In a key study (Shell, 1977), dermal toxicity of hydrocarbons, C7-C9, n-alkanes, isoalkanes, cyclics was examined. Groups of two female and two male rats were exposed dermally to 1, 2, or 4 mL/kg of test substance. No animals died during the experiment. The dermal LD50 for rats is >= 4 mL/kg. The test substance is not classified as a dermal toxic under OECD GHS guidelines.

 

Justification for classification or non-classification

Based on available substance specific and read across data, Hydrocarbons, C6-C7, n-alkanes, isoalkanes, cyclics, <5% n-hexane is minimally toxic via ingestion where the LD50 is >5840 mg/kg, via dermal exposure where the LD50 is >2800 -3100 mg/kg, and by inhalation where the LC50 >25200 mg/m3. These findings are conclusive but not sufficient for classification.

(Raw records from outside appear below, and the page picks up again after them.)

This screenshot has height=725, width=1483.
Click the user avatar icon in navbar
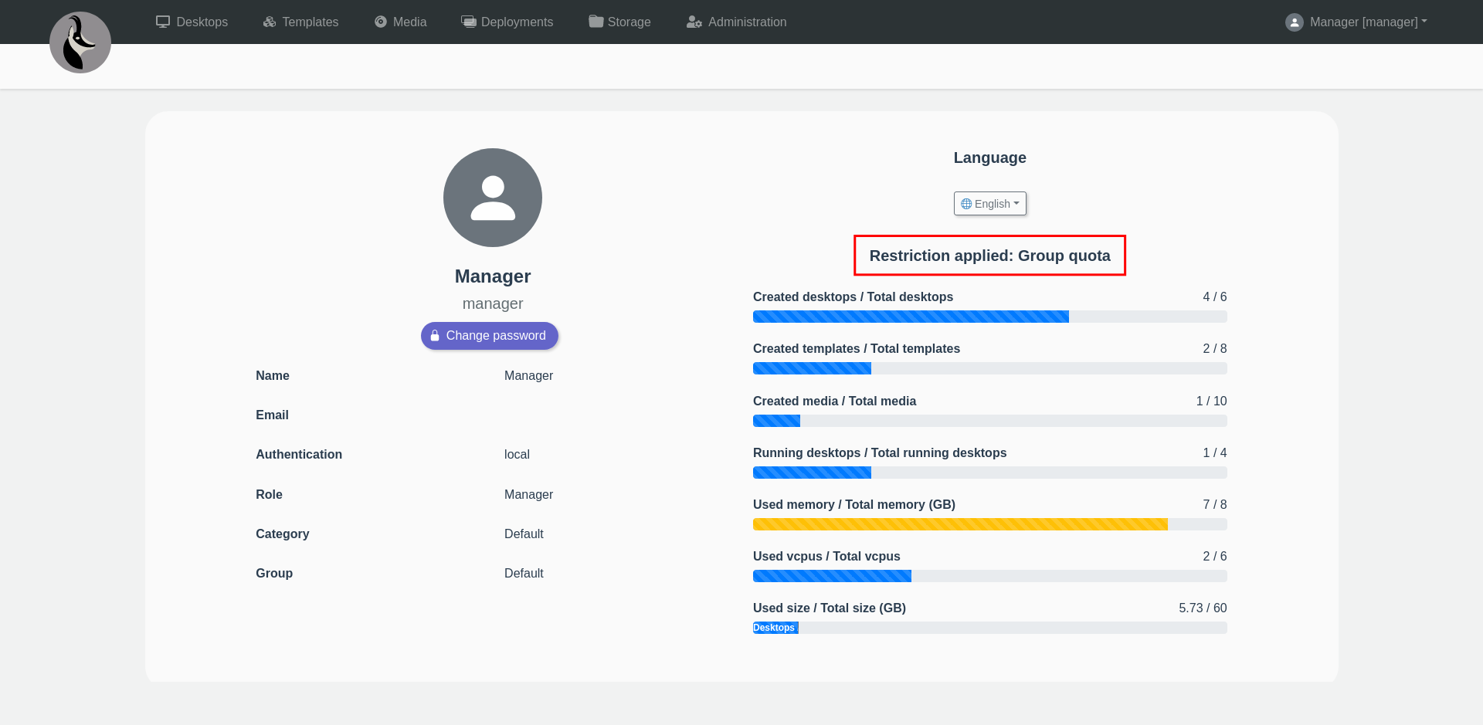click(x=1295, y=22)
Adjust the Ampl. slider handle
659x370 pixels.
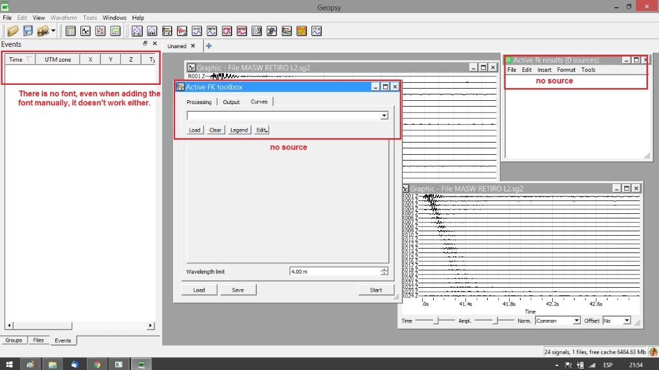click(x=496, y=320)
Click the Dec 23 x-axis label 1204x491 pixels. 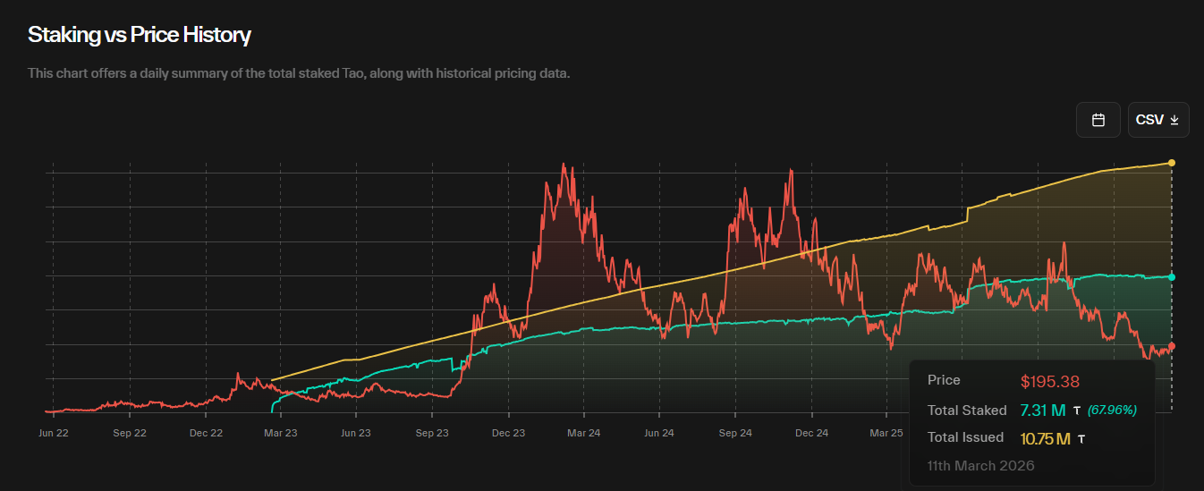(508, 433)
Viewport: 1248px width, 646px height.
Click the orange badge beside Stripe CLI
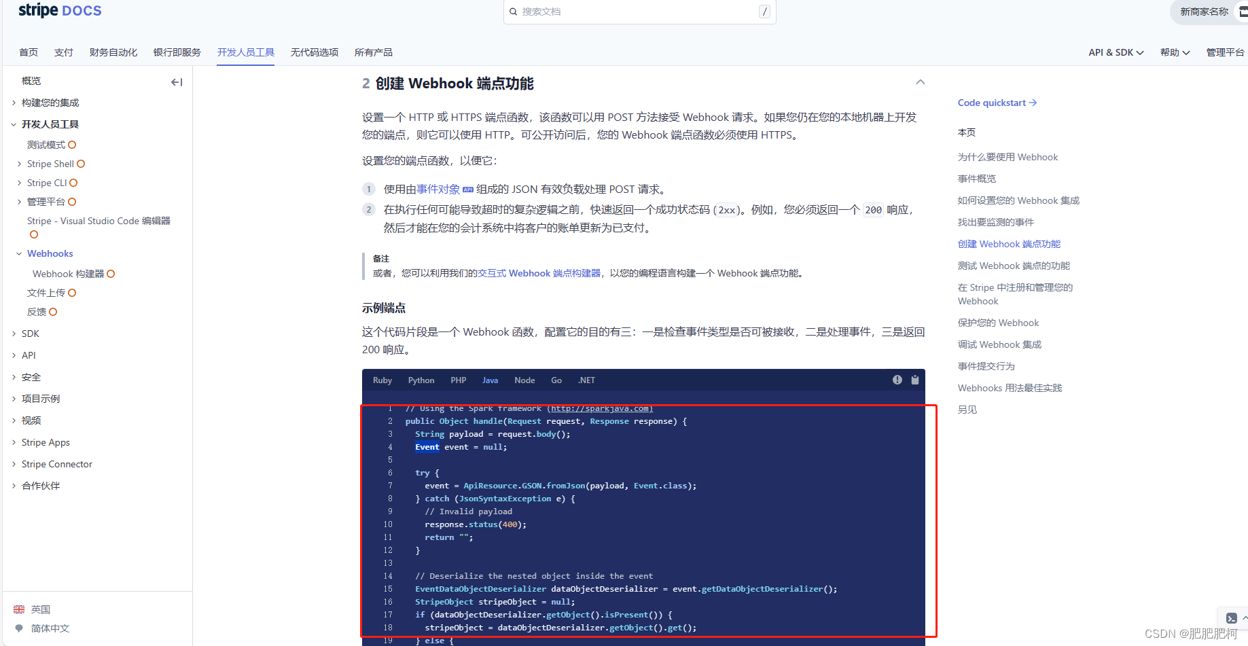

However, acute exposure may result in non-lethal narcotic effects and the substance is therefore classified as STOT-SE Category 3 for narcosis effects under the new Regulation (EC) 1272/2008 on classification, labeling and packaging of substances and mixtures (CLP).

Hydrocarbons, C6-C7, n-alkanes, isoalkanes, cyclics, <5% n-hexane is classified under EU CLP guidelines as a Category 1 aspiration hazard based on its physical and chemical properties (hydrocarbon fluid, viscosity ≤ 20.5 mm2/s).